### Exercises to complete
[A] Name every module that the Python code in the Pydap handlers text imports from, counting both plain import statements and from-imports.
[B] According to the Pydap handlers text, which install command is the better choice for making a handler findable by Pydap?
[C] Write the next part of the Pydap handlers text, starting right after its final sentence.

### Document text
↓↓↓

Handlers
--------

Now that we saw the Pydap data model we can understand handlers: handlers are simply classes that convert data into the Pydap data model. The NetCDF handler, for example, reads a NetCDF file and builds a ``DatasetType`` object. The SQL handler reads a file describing the variables and maps them to a given table on a relational database. Pydap uses `entry points <http://peak.telecommunity.com/DevCenter/setuptools#dynamic-discovery-of-services-and-plugins>`_ in order to find handlers that are installed in the system. This means that handlers can be developed and installed separately from Pydap. Handlers are mapped to files by a regular expression that usually matches the extension of the file.

Here is the minimal configuration for a handler that serves ``.npz`` files from Numpy:

.. code-block:: python

    import os
    import re

    import numpy

    from pydap.model import *
    from pydap.handlers.lib import BaseHandler
    from pydap.handlers.helper import constrain

    class Handler(BaseHandler):
        
        extensions = re.compile(r'^.*\.npz$', re.IGNORECASE)

        def __init__(self, filepath):
            self.filename = os.path.split(filepath)[1]
            self.f = numpy.load(filepath)

        def parse_constraints(self, environ):
            dataset = DatasetType(name=self.filename)

            for name in self.f.files:
                data = self.f[name][:]
                dataset[name] = BaseType(name=name, data=data, shape=data.shape, type=data.dtype.char)

            return constrain(dataset, environ.get('QUERY_STRING', ''))

    if __name__ == '__main__':
        import sys
        from paste.httpserver import serve

        application = Handler(sys.argv[1])
        serve(application, port=8001)

So let's go over the code. Our handler has a single class called ``Handler`` that should be configured as an entry point in the ``setup.py`` file for the handler:

.. code-block:: ini

    [pydap.handler]
    npz = path.to.my.handler:Handler

Here the name of our handler ("npz") can be anything, as long as it points to the correct class. In order for Pydap to be able to find the handler, it must be installed in the system with either a ``python setup.py install`` or, even better, ``python setup.py develop``. 

The class-level attribute ``extensions`` defines a regular expression that matches the files supported by the handler. In this case, the handler will match all files ending with the ``.npz`` extension.

↑↑↑

### Recorded information
↓↓↓

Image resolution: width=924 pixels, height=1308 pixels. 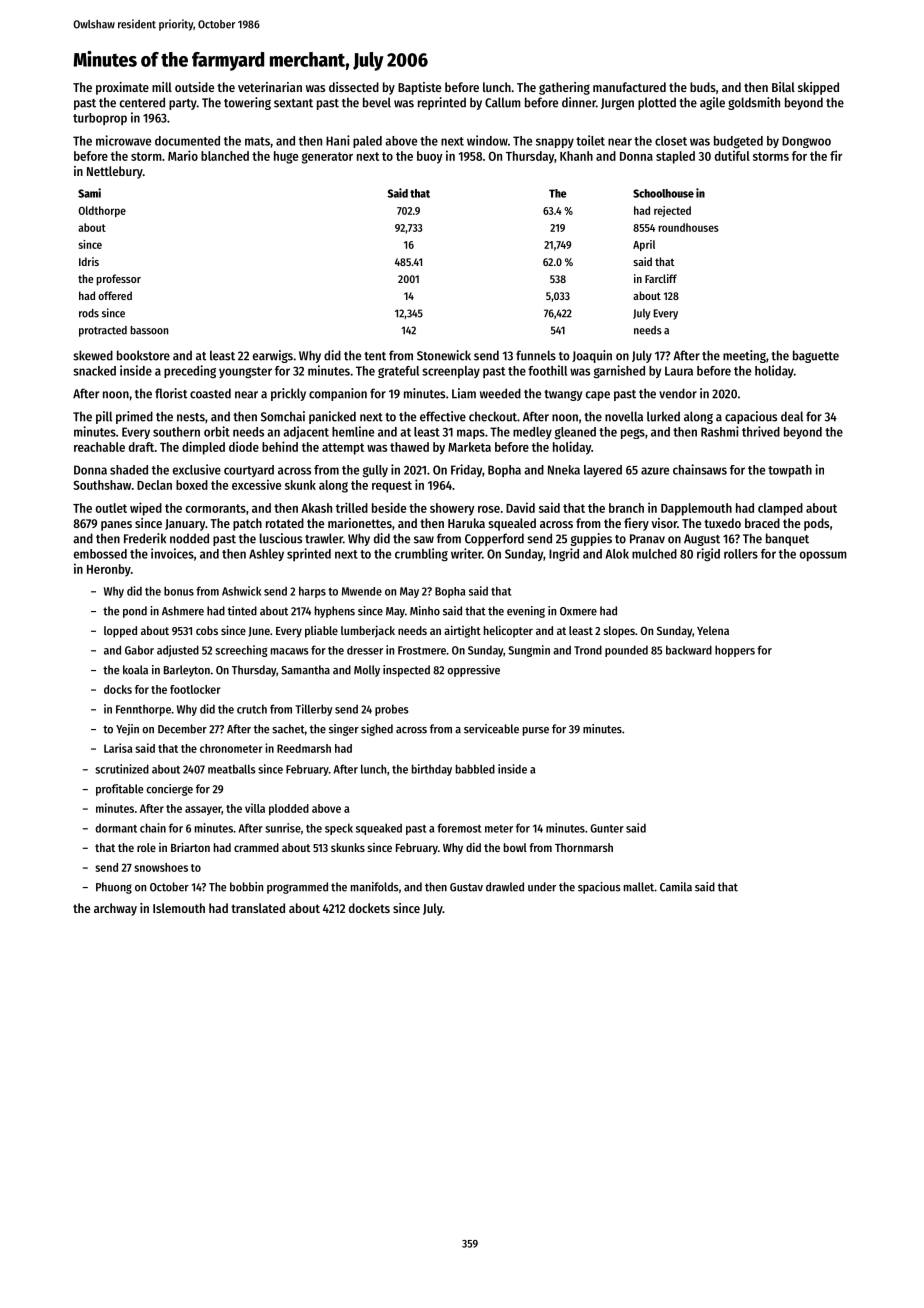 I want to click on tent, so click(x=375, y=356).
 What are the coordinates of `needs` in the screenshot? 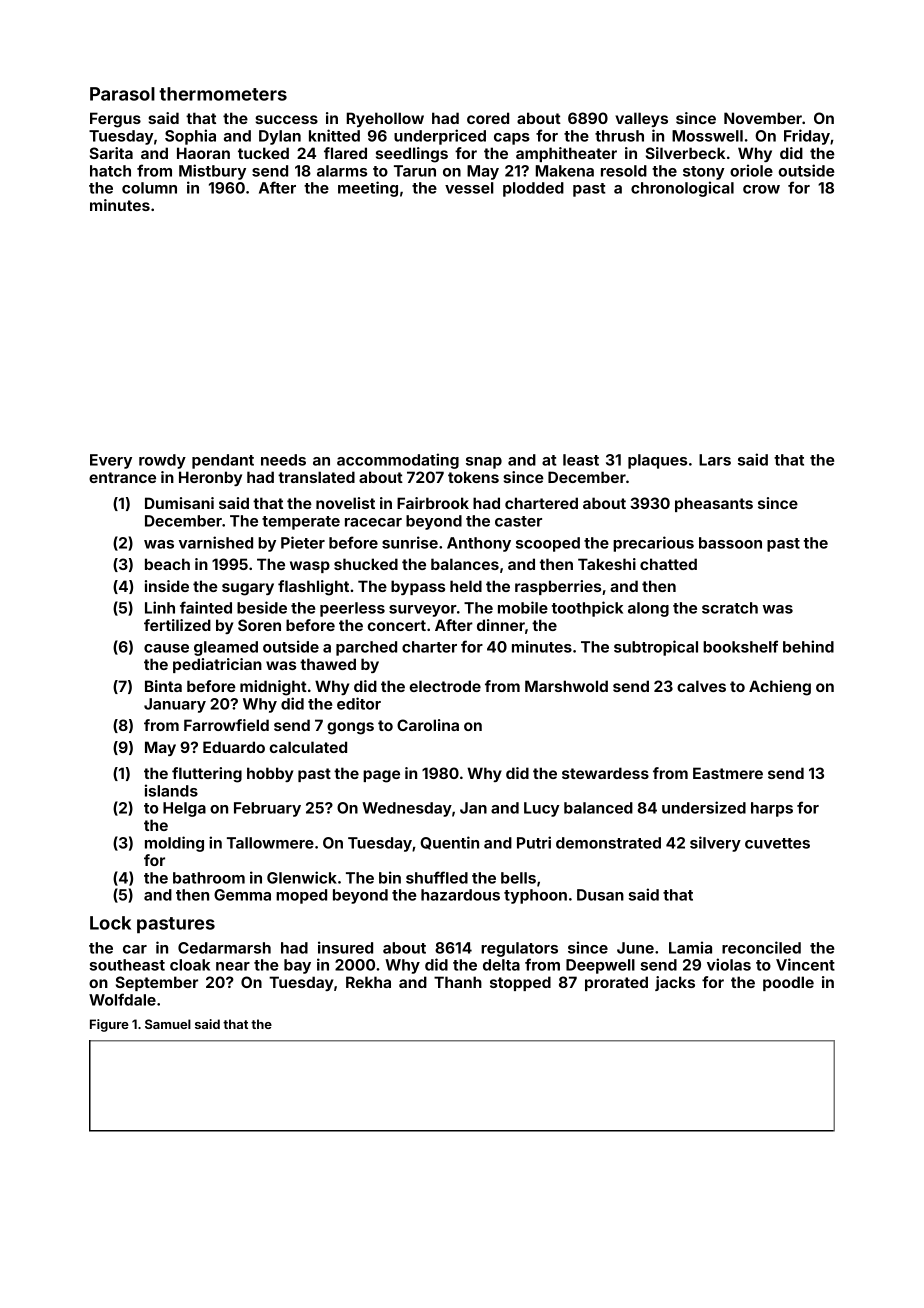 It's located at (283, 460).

↑↑↑

### Outputs in order
[A] os, re, numpy, pydap.model, pydap.handlers.lib, pydap.handlers.helper, sys, paste.httpserver

[B] ``python setup.py develop``

[C]
When the handler is instantiated the complete filepath to the data file is passed in ``__init__``. With this information, our handler extracts the filename of the data file and opens it using the ``load()`` function from Numpy. The handler will be initialized for every request, and immediately its ``parse_constraints`` method is called.

The ``parse_constraints`` method is responsible for building a dataset object based on information for the request available on ``environ``. In this simple handler we simply built a ``DatasetType`` object with the entirety of our dataset, i.e., we added *all data from all variables* that were available on the ``.npz`` file. Some requests will ask for only a few variables, and only a subset of their data. The easy way parsing the request is simply passing the complete dataset together with the ``QUERY_STRING`` to the ``contrain()`` function:

.. code-block:: python

    return constrain(dataset, environ.get('QUERY_STRING', ''))

This will take care of filtering our dataset according to the request, although it may not be very efficient. For this reason, handlers usually implement their own parsing of the Opendap constraint expression. The SQL handler, for example, will translate the query string into an SQL expression that filters the data on the database, and not on Python.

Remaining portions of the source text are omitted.